A 17-year-old presents with 3-week history of generalised lymphadenopathy, fever, sore throat, and fatigue. Peripheral blood smear shows > 10% atypical lymphocytes. Which reactive hyperplasia pattern is MOST consistent with this clinical picture?

A. Follicular hyperplasia with polarised germinal centres

B. Paracortical hyperplasia with immunoblastic expansion

C. Sinus histiocytosis with dilated medullary sinuses

D. Granulomatous lymphadenitis with caseation

Reveal Answer

Answer: B. Paracortical hyperplasia with immunoblastic expansion

This is classic infectious mononucleosis (EBV). EBV infects B cells but the dramatic lymphadenopathy (and the circulating atypical lymphocytes = reactive CD8+ T cells) reflects intense T-cell activationparacortical hyperplasia. The paracortex expands with immunoblasts (transformed T cells); follicles may be compressed. Atypical lymphocytes on smear are cytotoxic T cells destroying EBV-infected B cells. Follicular hyperplasia (A) would indicate B-cell stimulation (RA, autoimmune). Sinus histiocytosis (C) suggests regional carcinoma. Granulomatous (D) fits TB.

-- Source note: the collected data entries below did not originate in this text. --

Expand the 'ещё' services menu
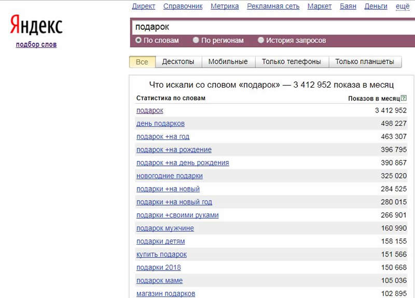Viewport: 415px width, 298px height. pos(403,6)
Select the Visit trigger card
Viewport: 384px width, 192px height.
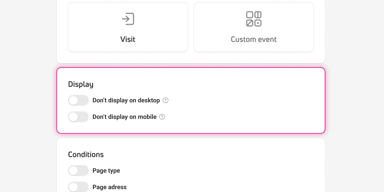128,27
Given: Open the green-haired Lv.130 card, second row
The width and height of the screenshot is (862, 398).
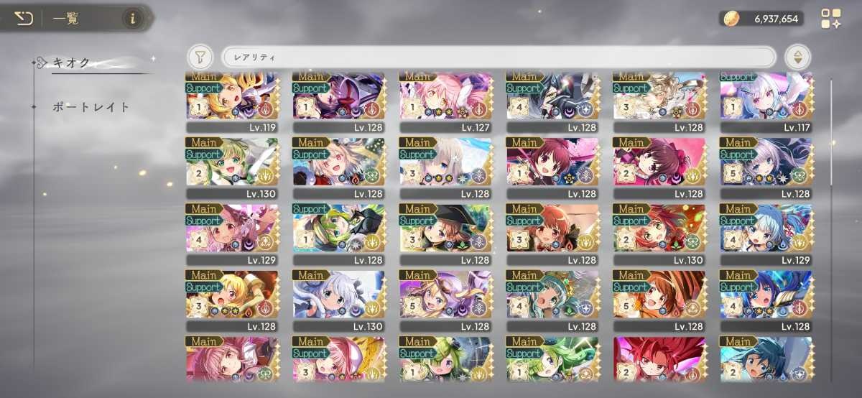Looking at the screenshot, I should click(232, 168).
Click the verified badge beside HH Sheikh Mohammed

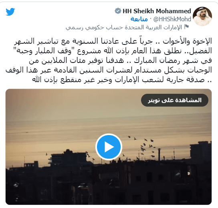(118, 11)
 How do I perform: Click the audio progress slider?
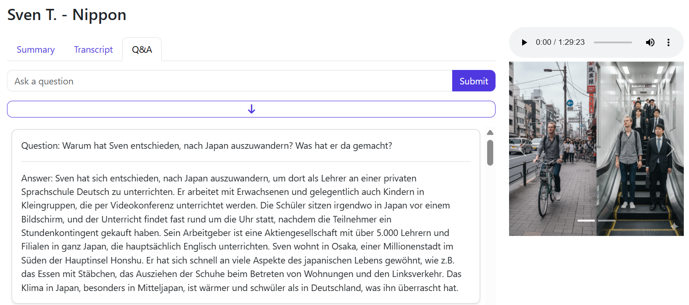[x=613, y=42]
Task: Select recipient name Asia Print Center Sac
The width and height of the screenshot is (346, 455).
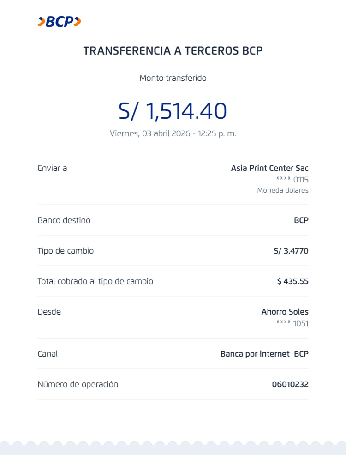Action: pyautogui.click(x=269, y=168)
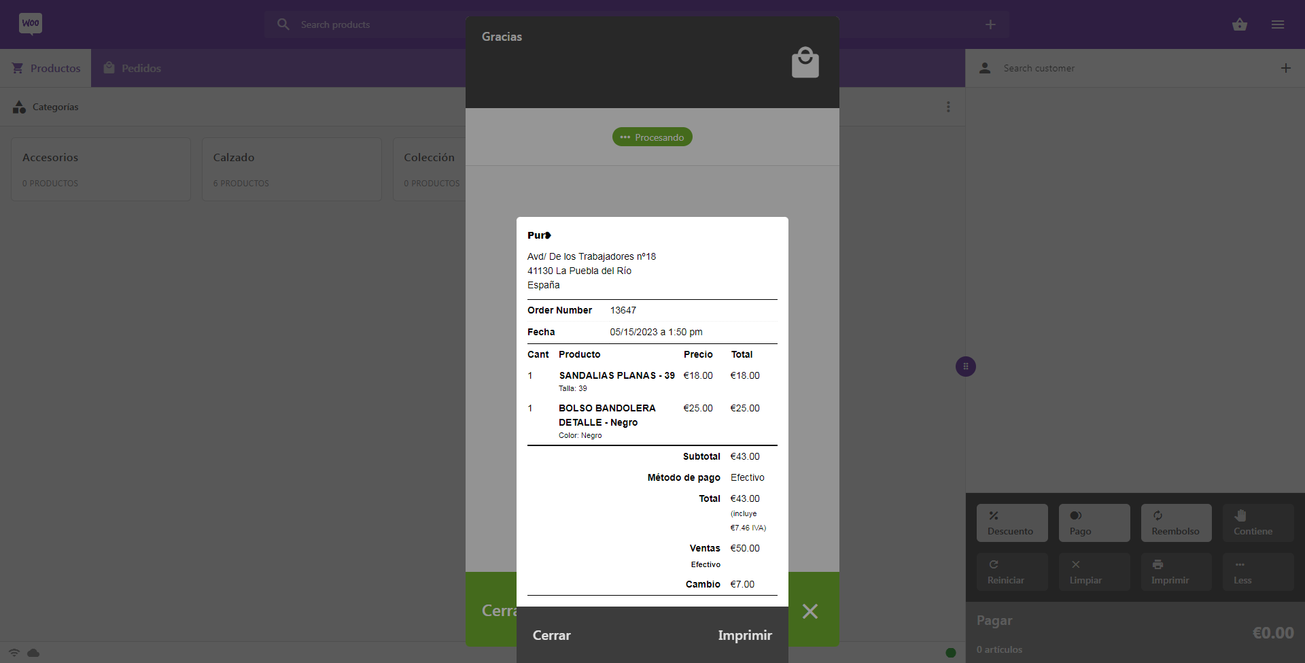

Bridge to SDL2, SDL3, and SDL4

This module has given you the framework. The next three SDLs apply it to specific diseases:

SDL2 — Tuberculous Lymphadenitis:
The commonest cause of lymphadenopathy in India. You will learn the morphological spectrum (follicular hyperplasia → epithelioid granulomas → caseation → collar-stud abscess), Langhans giant cells, ZN staining, and the paradox of lymphocyte trapping that masks positive FNAC.

SDL3 — Hodgkin Lymphoma:
The prototype rubbery, non-tender, localised lymphadenopathy of the young adult. You will learn Reed-Sternberg cells, the Ann Arbor staging, and the four histological subtypes. Paracortical destruction by the malignant process builds on the paracortical hyperplasia you learned today.

SDL4 — Non-Hodgkin Lymphoma:
The heterogeneous group — from indolent follicular lymphoma (bcl-2 you saw today) to aggressive DLBCL and Burkitt lymphoma. The concept of follicular architecture mimicking follicular hyperplasia you learned here will be the diagnostic challenge in SDL4.

The architecture of a lymph node you reviewed in the Recall block is the lens through which all four SDLs are read.